22. Oktober 2020

2. Zum heutigen Urteil zur sachgrundlosen Befristung

  1. Zum heutigen (13.06.2018) Urteil zum Thema sachgrundlose Befristung
    Ab sofort gilt wieder das grundsätzliche Verbot mehrfacher sachgrundloser Befristung von Arbeitsverträgen. Das Bundesverfassungsgericht (BVerfG) hat Heute den 13.06.2018 ein Urteil des Bundesarbeitsgerichts (BAG) von 2011 kassiert. Dort war eine mehrfache grundlose Befristung erlaubt worden, wenn mindestens drei Jahren zum Vorvertrag vergangen sind. Mit dieser Dreijahresregel habe das BAG die „Grenzen richterlicher Rechtsfortbildung“ überschritten, so die Verfassungsrichter.
    Historie:
    Per Gesetz von 2001 erlaubte der Bundestag nur eine einzige sachgrundlose Befristung zwischen einem Arbeitgeber und einem Beschäftigten. Der befristete Vertrag soll für Arbeitslose eine „Brücke in den Arbeitsmarkt“ sein und nicht zu Kettenbefristungen führen.
    Die Regelung findet sich in Paragraf 14 Absatz 2 des Teilzeit- und Befristungsgesetzes. Mehrfache Befristungen sind laut Gesetz nur zulässig, wenn es für die Befristung einen sachlichen Grund gibt (zum Beispiel Krankheitsvertretungen oder wenn Haushaltsmittel nur befristet zur Verfügung stehen).
    Das BAG fand die Beschränkung der sachgrundlosen Befristung zu streng. Es widerspreche den Interessen von Arbeitslosen, wenn diese nur deshalb nicht befristet eingestellt werden dürfen, weil sie vor Jahren beim gleichen Arbeitgeber schon mal einen befristeten Vertrag hatten. Das BAG legte das Gesetz deshalb so aus, dass eine frühere Befristung nicht zählt, wenn sie mindestens drei Jahre zurückliegt.

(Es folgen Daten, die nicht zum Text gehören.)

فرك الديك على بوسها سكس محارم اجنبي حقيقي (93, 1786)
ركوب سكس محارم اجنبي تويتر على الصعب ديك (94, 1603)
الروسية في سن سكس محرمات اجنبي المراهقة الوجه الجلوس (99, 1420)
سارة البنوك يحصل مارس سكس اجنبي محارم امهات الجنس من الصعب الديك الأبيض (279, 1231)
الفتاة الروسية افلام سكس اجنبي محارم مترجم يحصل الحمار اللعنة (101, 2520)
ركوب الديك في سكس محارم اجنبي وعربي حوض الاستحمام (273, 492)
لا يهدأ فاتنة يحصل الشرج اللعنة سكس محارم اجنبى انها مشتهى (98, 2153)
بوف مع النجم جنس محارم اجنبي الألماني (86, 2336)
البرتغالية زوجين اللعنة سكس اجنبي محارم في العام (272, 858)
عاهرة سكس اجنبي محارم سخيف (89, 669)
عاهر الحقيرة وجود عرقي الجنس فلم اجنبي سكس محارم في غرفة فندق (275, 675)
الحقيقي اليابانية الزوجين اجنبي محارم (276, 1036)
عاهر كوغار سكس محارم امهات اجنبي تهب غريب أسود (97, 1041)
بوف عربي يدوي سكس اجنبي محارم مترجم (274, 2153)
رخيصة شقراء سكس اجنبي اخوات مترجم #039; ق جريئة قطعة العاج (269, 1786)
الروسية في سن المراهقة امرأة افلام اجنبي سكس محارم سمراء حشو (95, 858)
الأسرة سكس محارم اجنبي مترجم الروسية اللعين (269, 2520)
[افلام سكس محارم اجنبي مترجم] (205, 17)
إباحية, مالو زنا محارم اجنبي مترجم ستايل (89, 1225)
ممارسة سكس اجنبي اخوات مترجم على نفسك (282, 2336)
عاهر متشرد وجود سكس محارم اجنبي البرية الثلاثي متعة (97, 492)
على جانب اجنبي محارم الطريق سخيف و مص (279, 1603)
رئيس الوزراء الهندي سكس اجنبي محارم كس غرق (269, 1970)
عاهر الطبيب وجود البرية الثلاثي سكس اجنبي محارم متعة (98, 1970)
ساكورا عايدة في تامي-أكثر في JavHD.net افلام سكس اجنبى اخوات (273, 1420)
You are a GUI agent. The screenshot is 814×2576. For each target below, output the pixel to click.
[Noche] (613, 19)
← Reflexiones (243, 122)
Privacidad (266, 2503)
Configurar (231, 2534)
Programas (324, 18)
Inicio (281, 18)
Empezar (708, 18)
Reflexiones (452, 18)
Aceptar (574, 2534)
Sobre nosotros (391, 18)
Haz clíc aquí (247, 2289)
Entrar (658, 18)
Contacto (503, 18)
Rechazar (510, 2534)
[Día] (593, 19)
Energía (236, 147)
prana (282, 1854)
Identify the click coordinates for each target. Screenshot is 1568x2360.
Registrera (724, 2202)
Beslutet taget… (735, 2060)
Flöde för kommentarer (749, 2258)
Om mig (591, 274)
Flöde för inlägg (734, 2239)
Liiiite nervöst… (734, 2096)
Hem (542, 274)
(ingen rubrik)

Keine eigenen Richter-Regeln
Das Urteil sorgte für großes Erstaunen und teilweise Empörung. Aufgrund einer Vorlage des Arbeitsgerichts Braunschweig und der Klage eines Bosch-Arbeiters befasste sich nun das Bundesverfassungsgericht mit dem Fall. Ergebnis: Das BAG durfte die Regeln des Gesetzgebers nicht durch eigene Richter-Regeln ersetzen.
Nur in besonderen Einzelfällen könne das Gesetz verfassungskonform ausgelegt werden, so die Karlsruher Richter, etwa wenn die befristete Vorbeschäftigung sehr lang zurückliegt, ganz anders geartet war oder von sehr kurzer Dauer gewesen ist. (Az.: 1 BvL 7/14 u. a.)